When the impacts of globalization are discussed, a frequent topic is how the developed countries, especially the United States, have imposed their value systems on the developing or underdeveloped countries. In other words, a tendency towards cultural monopolization or even hegemony by Western super powers has been observed. Film and television industries are good examples of Americanization: Hollywood is assumed to be the center for production and export of entertainment products which serve as vehicles for the imposition of American values on non-Western cultures.
Against this background, New Television, Globalisation, and the East Asian Cultural Imagination by Michael Keane, Anthony Y. H. Fung and Albert Moran stands out as an innovative, informative and well-researched contribution to the field of television studies. This book consists of three parts: Part I, "Adaptation and Local Production in East Asia", with three chapters; Part II, "Formats, Clones, and Generic Variations", with six chapters; and Part III, "New Television", with two chapters. Keane, Fung and Moran note that these chapters could be read in any order, as they each deal with a different aspect. The book takes as its point of departure the assumption that "Hollywood is the dominant center of production; ... these values are damaging to Asian social traditions" (p. 1) to investigate various television programs, especially those produced in the late 1990s, in 11 different Asian countries, including China, Japan, South Korea, Taiwan and Hong Kong. The approach is a combination of interviews, statistics and academic research.

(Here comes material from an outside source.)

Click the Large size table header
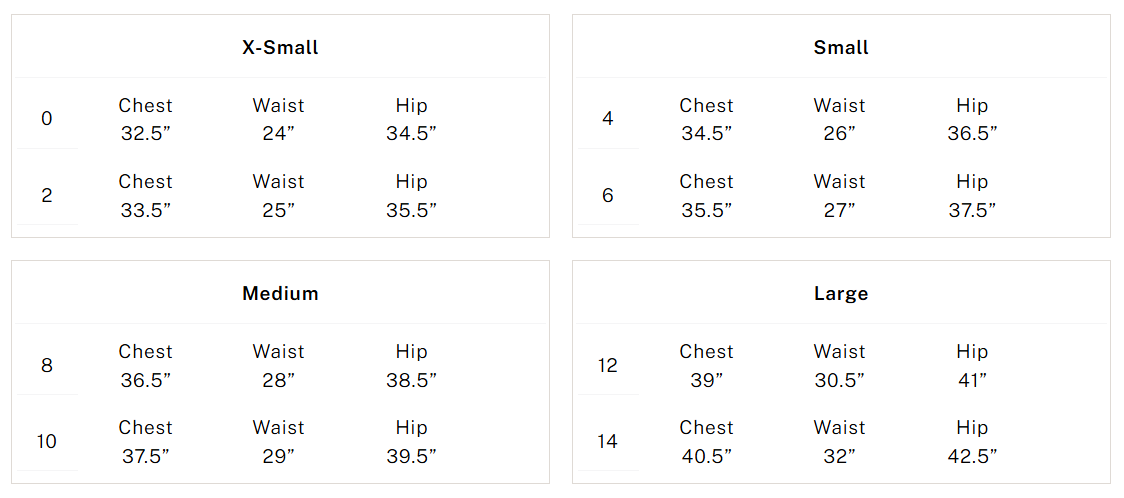 click(x=841, y=293)
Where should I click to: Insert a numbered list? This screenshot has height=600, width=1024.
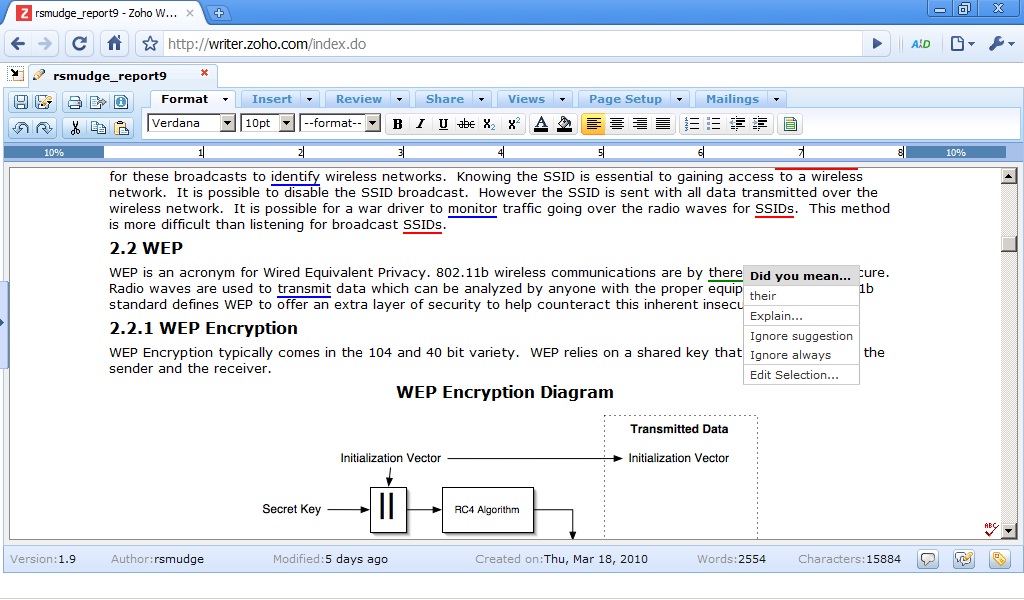(690, 124)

Keane, Fung and Moran examine the increasingly universal use of franchise capitalism in the television industry to see, among other things, the mutual influence of Western culture emphasizing individualistic values and material progress and the collective, hierarchical and socially interdependent human relationships in Eastern culture. Paying special attention to the process of adaptation, the book not only considers the West-East trade flow (the "one-way flow") but also the East-East and East-West dynamics ("contra-flow") of the television industry. It is inspiring and encouraging: indeed Hollywood is "a dominant center of production", yet "its television products have a diminishing influence in East Asian schedules" (p. 3). This assertion challenges the single directional "West-East imperialism model" (p. 3). On the one hand, there are cultural dynamics that "predispose the production, distribution and reception of particular forms of content" in East Asian countries and regions (p. 11). On the other hand, television productions originally targeting local audiences have moved across national borders into a pan-Asian cultural marketplace. Among such pan-Asian cross-border sales, Japanese formats are most successful, followed in recent years by South Korean programs. Furthermore, Keane, Fung and Moran also observe that creative content from East Asia has found its way into the global markets. For instance, Asian professionals have migrated to Hollywood and other global media centers and brought with them their talents in entertainment production. …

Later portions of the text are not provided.